Но о том, что писатель, как бы он этому ни сопротивлялся, обречен стать классиком, безусловно свидетельствуют сами зачины его книг: сгустки энергии, выстрелы в упор. Взять, хотя бы, лимоновского «Подростка Савенко» (1983). «Эди-бэби пятнадцать лет. Он стоит с брезгливой физиономией, прислонившись спиной к стене дома, в котором помещается аптека, и ждет. Сегодня Седьмое Ноября, в прохладный полдень мимо Эди дефилируют наряженные граждане, или козье племя, как он их называет».
Или, скажем, начало «Книги мертвых» (2001), самых значительных русских мемуаров со времен книги Ильи Эренбурга «Люди, годы, жизнь». Одноклассник журит Эдуарда-тогда-еще-Савенко: «— Мать на тебя жалуется,— сказал он.— Работу ты бросил,— и замолчал. — На хера ты к бандитам лезешь, Эд? Мать обижаешь. Учился бы, стихи писал, в Москве вот Литературный институт есть…»
Мать, ну, не обижайся. Что до работы, «пускай работает рабочий», как пел Леша Хвостенко, друг Лимонова. К бандитам лезу и буду лезть. А стихам научиться нельзя, они или есть, или их нет. Вот: в трех фразах — вся литературная и человеческая биография Лимонова. Весь его, так сказать, отрицательный символ веры, формула того, чего он будет избегать всю свою жизнь и избежит. Как философ Григорий Сковорода, Лимонов мог гордо и нескромно констатировать: «Мир ловил меня и не поймал».

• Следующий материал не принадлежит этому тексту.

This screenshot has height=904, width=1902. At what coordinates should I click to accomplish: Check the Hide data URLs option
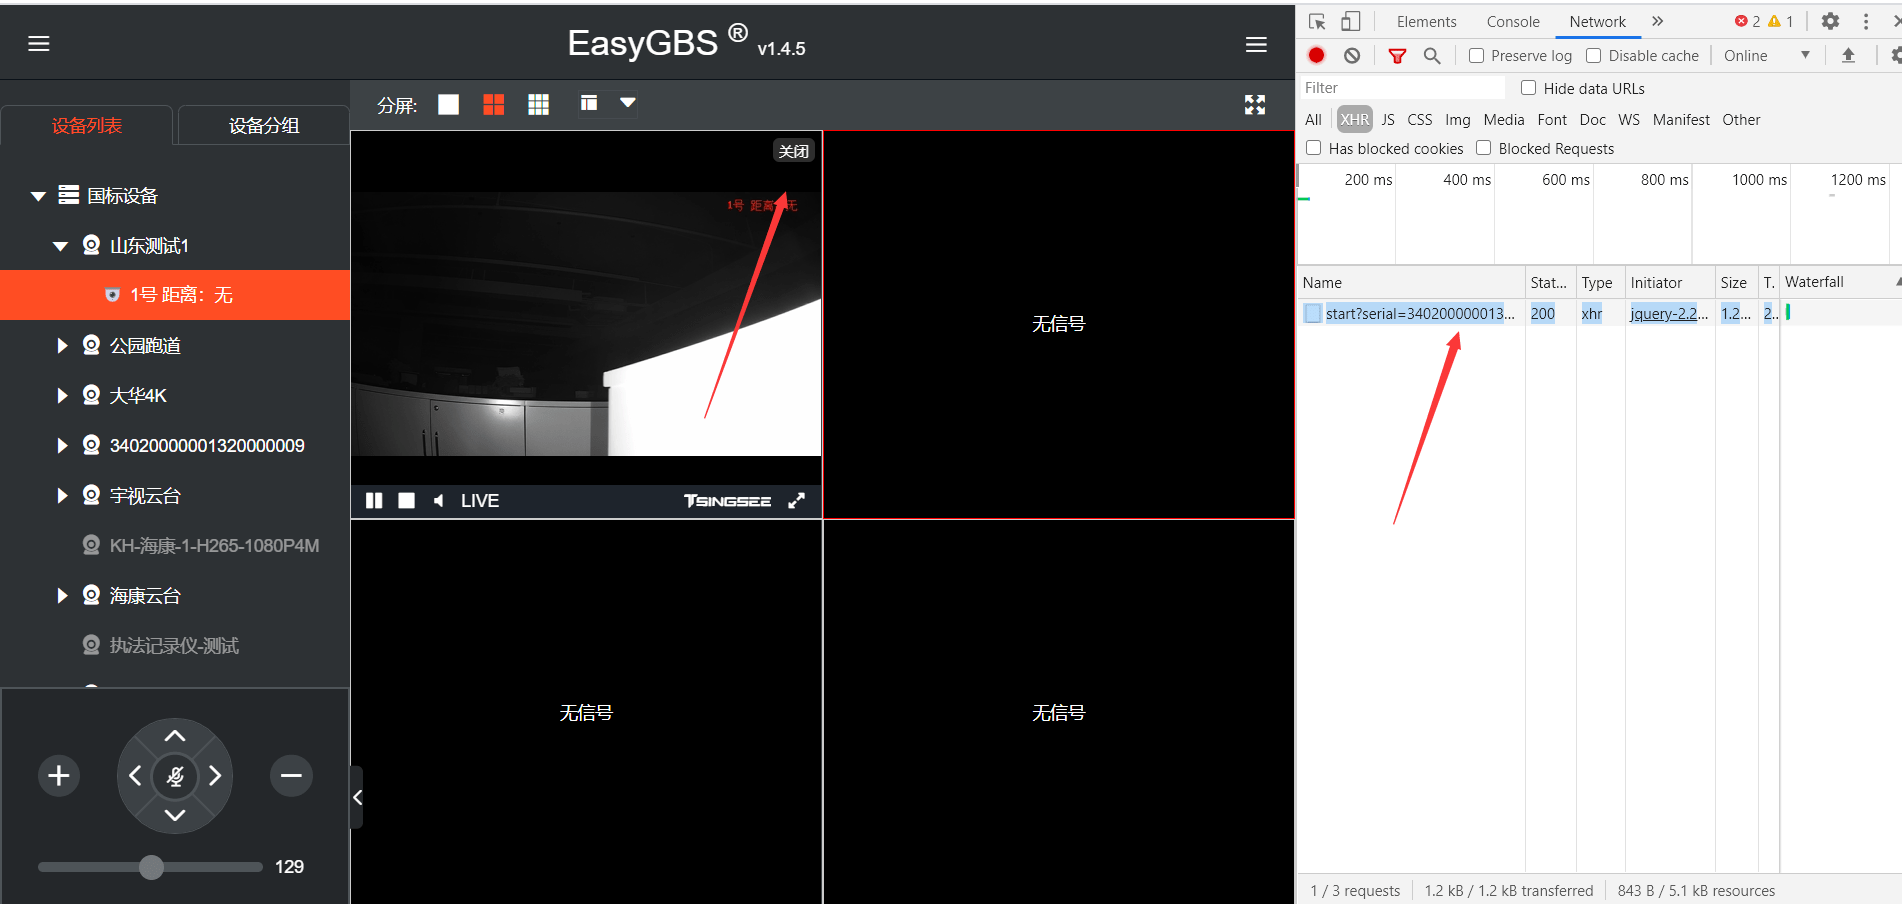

Пацан с бандитской харьковской окраины, заводчанин, завальщик шихты, обрубщик, монтажник, кем там он еще не перебывал — последний великий самородок русской литературы, сравнимый лишь с Максимом Горьким. И одновременно — первый русский европеец новейшего времени, не просто свободно писавший по-английски и по-французски, но впитавший всечеловеческие страсти. В Париже в 1990-м году он жаловался — не малознакомому мне, а безразличным небесам — на онтологический идиотизм диалогов с перестроечной интеллигенцией. Типа, он им о Пазолини, Жене и Ги Деборе, а они в ответ: «зато в Швеции тротуары с мылом моют». Он им о родовом проклятии колониализма, о сумерках Бронкса, о неупокоенном пепле парижских коммунаров, а они в ответ: «зато в Швеции…».
Подобно Кропоткину из своего стихотворения — «По улице идет Кропоткин / Кропоткин шагом дробным / Кропоткин в облака стреляет / Из черно-дымного пистоля» — Лимонов стрелял в «облака» интеллигентской пошлости. Чеканил — в конце 1980-х это было вопиющим нарушением правил хорошего тона: «У нас была великая эпоха». Собирал под знамена национал-большевистской партии поэтов, музыкантов и визионеров — «молодых негодяев», множество из которых он просто-напросто спас от неминуемого и бессмысленного разрушения и саморазрушения. И, как в своей поэтической юности, продолжал задаваться вопросом: «От меня на вольный ветер / Отлетают письмена / Письмена мои — подолгу / Заживете или нет?»